Will the snap general elections called by socialist Pedro Sanchez anticipate the return of the Spanish right to power, or will they allow Sanchez to renew his lease on La Moncloa? With more than 60% of the votes counted, the PS and the PP are almost equal with 128 and 131 votes respectively. Far behind, and surprisingly, the far-right Vox party would lose more than a third of its elected representatives to 33 seats. In Catalonia, the separatists are second only to the socialists.
This Sunday evening, the Spanish head of government sees the ballot boxes playing a yo-yo with his fate. With the votes, he was sometimes in the lead, sometimes behind the moderate right-wing People’s Party (PP), which was voted the winner in the polls. These snap parliamentary elections, held after a defeat in local and regional elections in May, were therefore not as promising as opinion polls suggested. But never before has the right come so close to regaining power in the country. If an alliance is formed with the Spanish extreme right, represented by the Vox party…
At 10 p.m., the PP, led by Alberto Feijoo, would win 131 seats in Congress against 128 in Sanchez’s PS with more than 60% of the vote. By a wide margin, the far-right Vox party would come in today with 33 votes elected versus 52, which, considering final results on that basis, would be a poor result.
Poor performance for Vox who can still be the kingmaker
The creation of Santiago Abascal, heir to the Franco regime, could therefore still be a kingmaker if the PP negotiates with her the seats it lacks to achieve the majority set at 176 elected. In such a case, Vox would raise the stakes and, of course, enter government, a first since the end of the Franco regime in Spain.

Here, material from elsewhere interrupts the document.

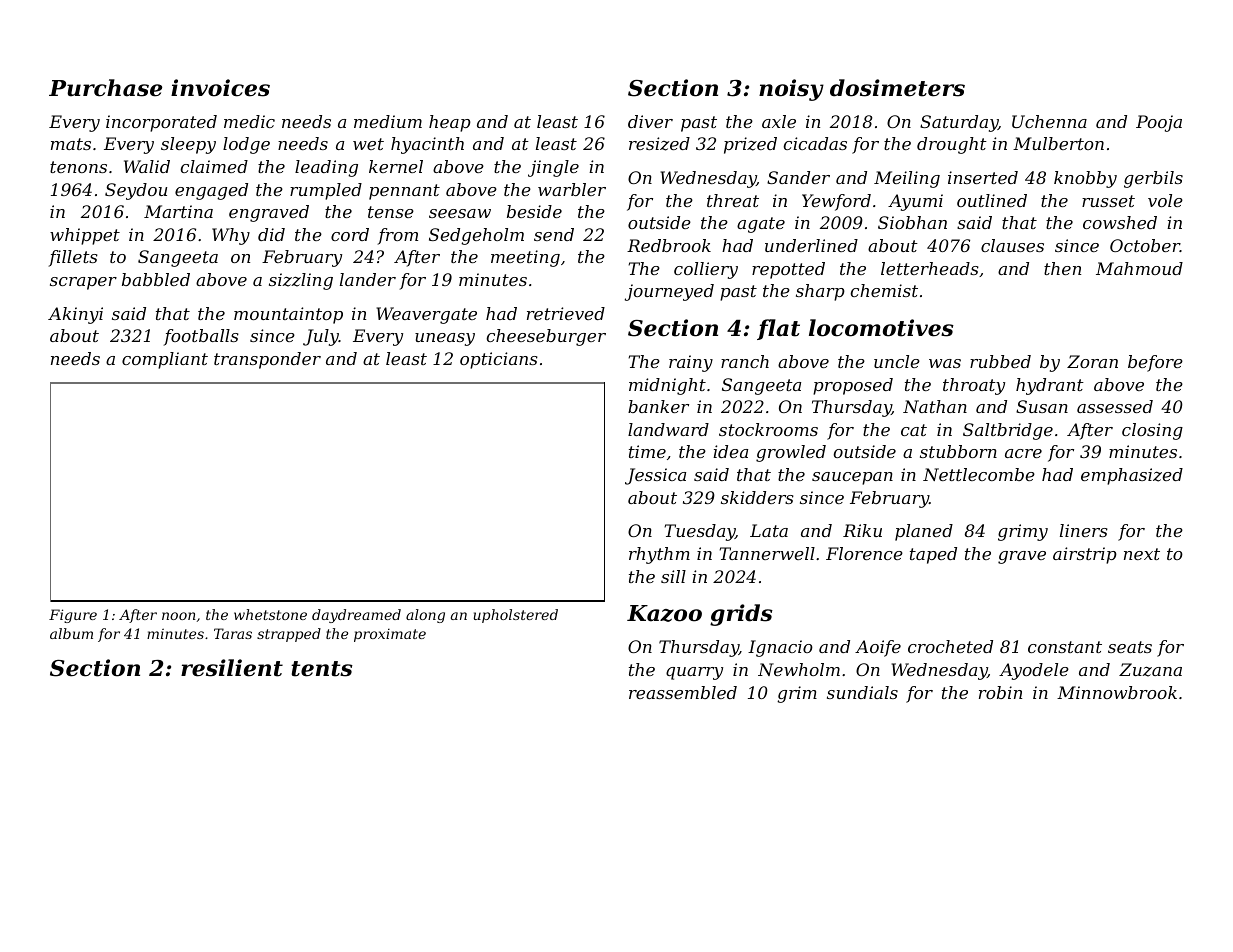  I want to click on time, so click(647, 451).
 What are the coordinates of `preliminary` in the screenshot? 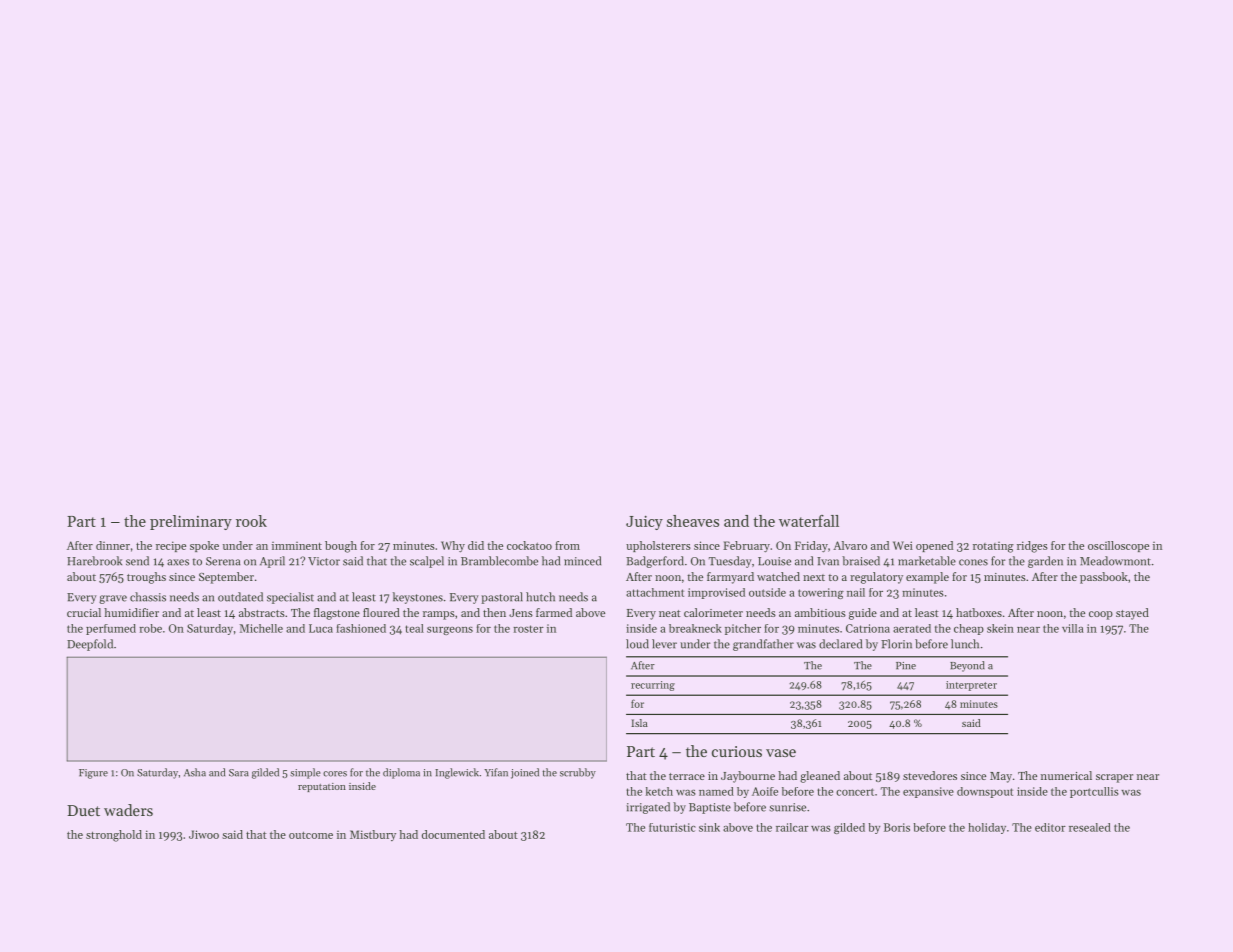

On the left, Pedro Sanchez, even if he remains at the top at the end of the count, has no choice but to turn again to the Catalan and Basque separatists (whom he still refuses to hold a referendum on self-determination) in hopes of salvaging his majority. ERC and Junts would each get seven MPs, while the Basques of Bildu would get six MPs. And opposite Sumar, the heir to Podemos, which would win around thirty seats.
Still, the Socialist candidate limited the break promised to him in the polls. The Spanish coalition, which often surprises (e.g. in the recent municipal elections in Barcelona), can allow him to save his majority.
Catalonia puts socialists before separatists
Catalan voters, who have still achieved partial results, see the Socialists in the lead (twenty seats versus ten today), followed by the ERC separatists (in power in the Generalitat) and those of the Junts (Carles Puigdemont’s formation), each with seven electors elected. The PP would have five seats and the far-right Vox would only win two seats in Catalonia.